The Franco-Italian-U.S. automaker is being led for now by Chairman John Elkann, who said the process to appoint a new CEO would be concluded within the first half.

“We have excellent candidates, both internally and externally,” Elkann told analysts.

Stellantis burnt through more than 6 billion euros ($6.3 billion) in cash last year, while total revenues fell 17%, due to “temporary gaps” in the product range and “now-complete inventory reduction initiatives”, it said on Wednesday.

The company expects to generate cash only in the second half.

This “suggests at best only FCF (free cash flow) breakeven or potentially further cash burn in the first half, when the market was expecting production to crank up again,” Bernstein analysts said in a note.

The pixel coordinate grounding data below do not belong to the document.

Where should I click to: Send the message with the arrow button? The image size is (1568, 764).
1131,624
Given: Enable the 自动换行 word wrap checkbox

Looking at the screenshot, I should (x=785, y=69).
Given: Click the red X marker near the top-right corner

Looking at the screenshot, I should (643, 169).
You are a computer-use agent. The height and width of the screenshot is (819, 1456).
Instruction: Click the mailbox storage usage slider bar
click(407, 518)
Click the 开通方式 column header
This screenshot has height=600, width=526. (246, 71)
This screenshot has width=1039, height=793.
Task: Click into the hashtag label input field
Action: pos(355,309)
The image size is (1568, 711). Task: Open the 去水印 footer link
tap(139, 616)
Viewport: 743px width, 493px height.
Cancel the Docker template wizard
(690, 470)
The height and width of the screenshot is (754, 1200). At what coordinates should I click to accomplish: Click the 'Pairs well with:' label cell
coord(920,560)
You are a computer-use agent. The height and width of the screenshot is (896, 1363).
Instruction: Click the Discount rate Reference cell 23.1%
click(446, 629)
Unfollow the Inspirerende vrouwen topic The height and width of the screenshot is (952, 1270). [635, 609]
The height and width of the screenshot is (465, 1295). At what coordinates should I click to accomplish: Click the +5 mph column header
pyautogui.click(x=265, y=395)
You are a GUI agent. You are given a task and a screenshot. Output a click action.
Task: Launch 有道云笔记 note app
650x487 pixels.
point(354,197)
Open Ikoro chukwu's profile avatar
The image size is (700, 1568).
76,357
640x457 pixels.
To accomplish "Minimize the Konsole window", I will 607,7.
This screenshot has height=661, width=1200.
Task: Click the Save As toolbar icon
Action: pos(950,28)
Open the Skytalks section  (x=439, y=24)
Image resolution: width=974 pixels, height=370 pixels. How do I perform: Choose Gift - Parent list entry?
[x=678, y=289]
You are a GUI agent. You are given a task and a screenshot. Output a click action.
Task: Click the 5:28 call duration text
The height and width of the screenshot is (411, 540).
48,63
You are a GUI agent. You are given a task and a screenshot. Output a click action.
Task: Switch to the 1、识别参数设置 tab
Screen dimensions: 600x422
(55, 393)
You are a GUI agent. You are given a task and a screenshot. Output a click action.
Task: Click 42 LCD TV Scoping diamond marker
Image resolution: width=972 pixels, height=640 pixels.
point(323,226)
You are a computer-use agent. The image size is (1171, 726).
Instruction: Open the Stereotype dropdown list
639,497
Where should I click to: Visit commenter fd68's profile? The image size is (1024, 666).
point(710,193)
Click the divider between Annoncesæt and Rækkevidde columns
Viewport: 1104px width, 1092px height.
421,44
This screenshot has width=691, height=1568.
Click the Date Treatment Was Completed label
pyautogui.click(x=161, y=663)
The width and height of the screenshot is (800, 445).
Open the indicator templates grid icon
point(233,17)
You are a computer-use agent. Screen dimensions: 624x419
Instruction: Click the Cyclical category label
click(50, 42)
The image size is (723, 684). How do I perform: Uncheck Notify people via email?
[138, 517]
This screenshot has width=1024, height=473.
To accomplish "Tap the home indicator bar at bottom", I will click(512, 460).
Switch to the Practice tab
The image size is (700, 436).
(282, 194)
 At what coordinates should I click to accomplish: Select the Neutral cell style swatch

They added that Stellantis’ forecasts could yet prove optimistic as they are based on the assumption of no changes to current tariffs and global trade.

The Milan-listed shares were down 5.3% at 12.78 euros by 1450 GMT, the worst performers among Italy’s blue-chips. They peaked around 27 euros in early 2024.

Stellantis stock performance since start of 2024
Stellantis stock performance since start of 2024

Stellantis guided towards a “mid-single digit” margin on its adjusted operating profit for 2025.

That is broadly in line with a 5.5% margin in 2024, down from 12.8% in 2023 and at the bottom of the forecast range it provided in September after a shock profit warning, which later led to the exit of Tavares.

Automakers in Europe, where Stellantis is the second largest group, are battling high costs, sluggish demand and stiff competition from China, as well as complying with stringent carbon regulations and facing the threat of new tariffs.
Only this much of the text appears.